La religión es la que ha dado origen a las sociedades angloamericanas, de lo cual es preciso no hacer abstracción. En los Estados Unidos, la religión se mezcla en todos los usos nacionales y con todos los sentimientos que hace nacer la patria, y esto le da una fuerza particular. A esta razón poderosa se añade otra, que no lo es menos. En Norteamérica, la religión se ha puesto, por decirlo así, ella misma sus límites; el orden religioso es enteramente distinto del orden político, de suerte que han podido cambiarse las leyes antiguas sin alterar las antiguas creencias.

El cristianismo ha conservado, pues, un grande imperio en el espíritu de los norteamericanos, y debe observarse sobre todo que no reina como una filosofía que se adopta después de examinarla, sino como una religión que se cree sin discutirla.

En los Estados Unidos, las sectas cristianas varían sin término y se modifican constantemente; pero el cristianismo es un hecho establecido e irresistible que nadie pretendiÓ allí atacar ni defender.

Los norteamericanos, habiendo admitido sin examen los principales dogmas de la religión cristiana, se ven obligados a recibir del mismo modo un gran número de verdades que dependen y nacen de éstos; lo cual encierra en límites estrechos el análisis individual y le sustrae muchas de las más importantes opiniones humanas.

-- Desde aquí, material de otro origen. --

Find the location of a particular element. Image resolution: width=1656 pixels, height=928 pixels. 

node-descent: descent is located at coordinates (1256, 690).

La otra circunstancia de que he hablado es ésta: los norteamericanos tienen un Estado social y una constitución democrática; pero no han tenido revolución democrática, sino que han llegado casi como hoy se hallan al suelo que ocupan, y esto merece atención.

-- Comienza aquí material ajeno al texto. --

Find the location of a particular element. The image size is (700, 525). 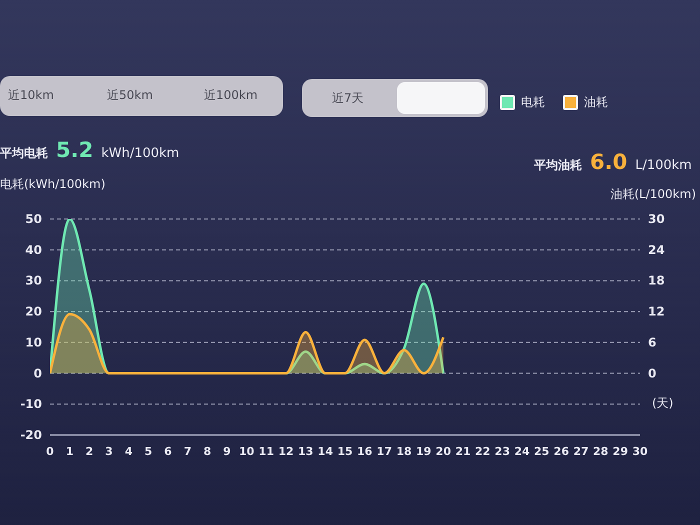

y2-tick-label: 24 is located at coordinates (656, 250).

No hay revolución que no conmueva las antiguas creencias, debilite la autoridad y oscurezca las ideas comunes. Toda revolución tiende a entregar a los hombres a sí mismos y abrir ante el espíritu de cada uno un espacio vacío y sin límites.

Cuando las condiciones llegan a igualarse, después de una larga lucha entre las diversas clases de que se formaba la antigua sociedad, la envidia, el odio y el desprecio de los otros, y el orgullo y la confianza extremada en si mismo invaden, por decirlo así, el corazón humano, y fijan en él por algÚn tiempo su dominio. Esto, independientemente de la igualdad. contribuye poderosamente a dividir a los hombres a hacer que desconfíen los unos de los otros y a que no busquen la razón sino en sí mismos.

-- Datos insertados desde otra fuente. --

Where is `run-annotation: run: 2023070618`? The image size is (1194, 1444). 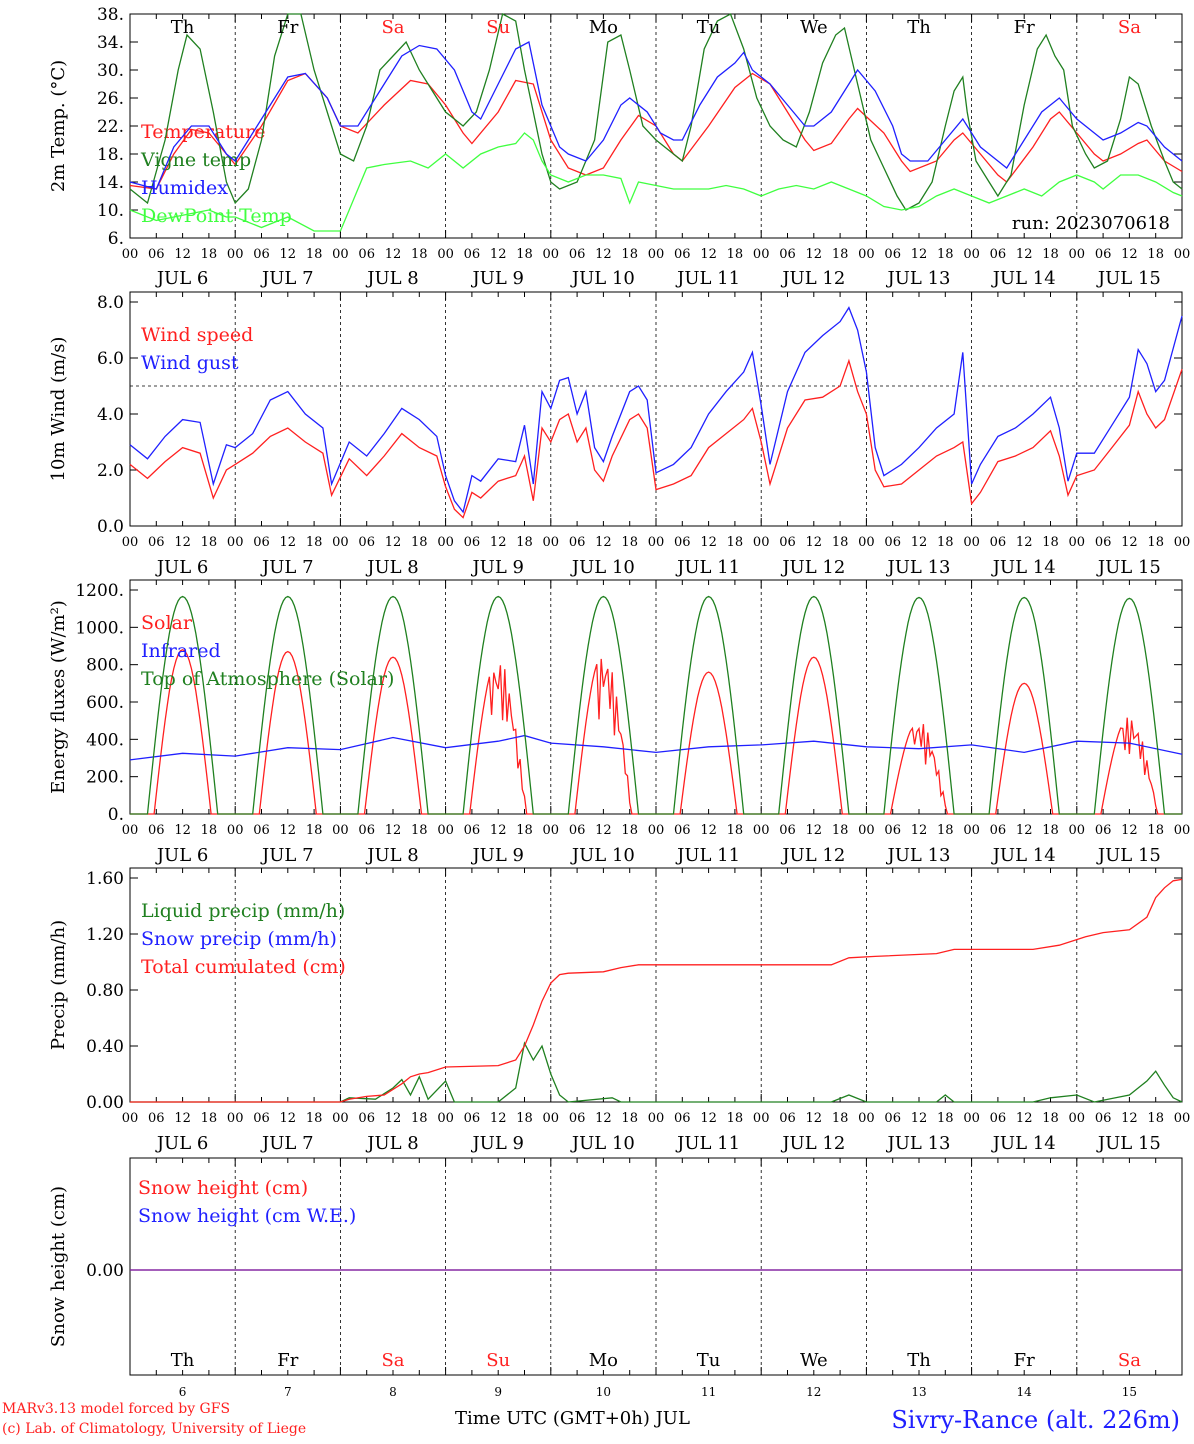
run-annotation: run: 2023070618 is located at coordinates (1091, 224).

Cada uno trata entonces de bastarse a sí propio, y hace depender su orgullo de formarse sobre todas las cosas creencias que le sean peculiares. Los hombres se relacionan por intereses, mas no por ideas y podría decirse que las opiniones humanas se agitan por todos lados, sin fijarse ni reunirse.

Así, la independencia de espíritu que la igualdad supone, no es nunca tan grande ni parece tan excesiva, como en el momento en que ésta empieza a establecerse, y mientras dura el penoso trabajo que la funda. Debe distinguirse con cuidado, pues, la clase de libertad intelectual que la igualdad produce, de la anarquía que la revolución trae COnsigo. Considérense aparte cada una de estas dos cosas, para no concebir ni esperanzas, ni temores exagerados del porvenir.

Creo que los hombres que vivan en las sociedades nuevas harán frecuentemente uso de su razón individual; pero estoy muy lejos de pensar que abusen de ella a menudo.

Esto depende de una causa más generalmente aplicable a todos los países democráticos, y que al fin debe retener dentro de límites fijos, algunas veces estrechos, la independencia individual del pensamiento.

Voy a explicarla en el capítulo siguiente.